All of which leads Princeton University physicist David Gross to wonder why the universe is as large as it is. If the universe is a self-contained system with nothing added from outside, he says, then ``the natural size for the universe would be 10 to the - -33 centimeters. Anything bigger than that is a mystery.''
A 10-dimension universe?
It certainly is a mystery, agrees David N. Schramm, a University of Chicago cosmologist. His cowboy boots resting on the coffee table, his back to the panoramic view of noon-day sky and Lake Michigan water from his downtown Chicago condominium, he offers an explanation that, for many of his nonscientific colleagues, must seem weirder than the mystery itself.
``We happen to live in three dimensions plus time,'' he says with the patience of a longtime teacher. ``But maybe the universe really has 10 dimensions,'' he adds, using a number that many physicists currently regard as a likely one.
Since we live in only four dimensions, we can't see the six others. We see, instead, the projections of the six others onto our world.
How does that projection work? Hold a book so that the light casts its shadow onto a table. The book has three dimensions (height, width, depth). But the rectangular shadow has only two (height and width). If you rotate the book so that the light hits it squarely on the spine, in fact, the shadow appears as nothing but a thin line - an almost one-dimensional object.

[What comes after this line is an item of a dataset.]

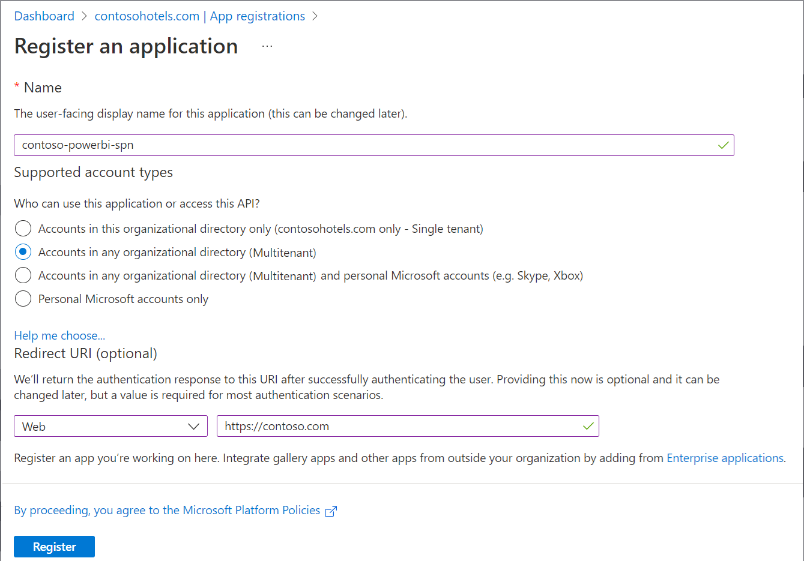Select the Single tenant account type option
The width and height of the screenshot is (804, 561).
click(23, 228)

If three dimensions can appear to be only one, Schramm reasons, then surely 8 or 10 dimensions can appear to be only 4.
Michael S. Turner, one of Schramm's colleagues at Fermilab, explains the 10-dimensional universe in a different way. Suppose, he says, holding a tight-rolled piece of paper the size of a drinking straw between his fingers, that you were an ant living on this straw. Your world would be essentially one-dimensional: You could move forward and backward along the straw. But you wouldn't even comprehend the word ``sideways.''
Yet the straw's surface is actually two-dimensional - and, if you unrolled it, the ant would be able to move sideways as well. That would seem like a whole new world of freedom to the ant - although to us, looking down from our three-dimensional world, the ant would still seem highly restricted.
So maybe the unseen dimensions of our universe are simply rolled up within the ones we see.
It's through examples like this, he says, that quantum cosmologists are able to make sense of the behavior of particles that otherwise seems inexplicable. The 10-dimensional universe didn't arise out of any Victorian love of elaborateness, physicists say, but because it was required to understand the known data of the universe.
Related to the question of dimensions, says Mr. Turner, is another spacial issue: the definition of the center of the universe.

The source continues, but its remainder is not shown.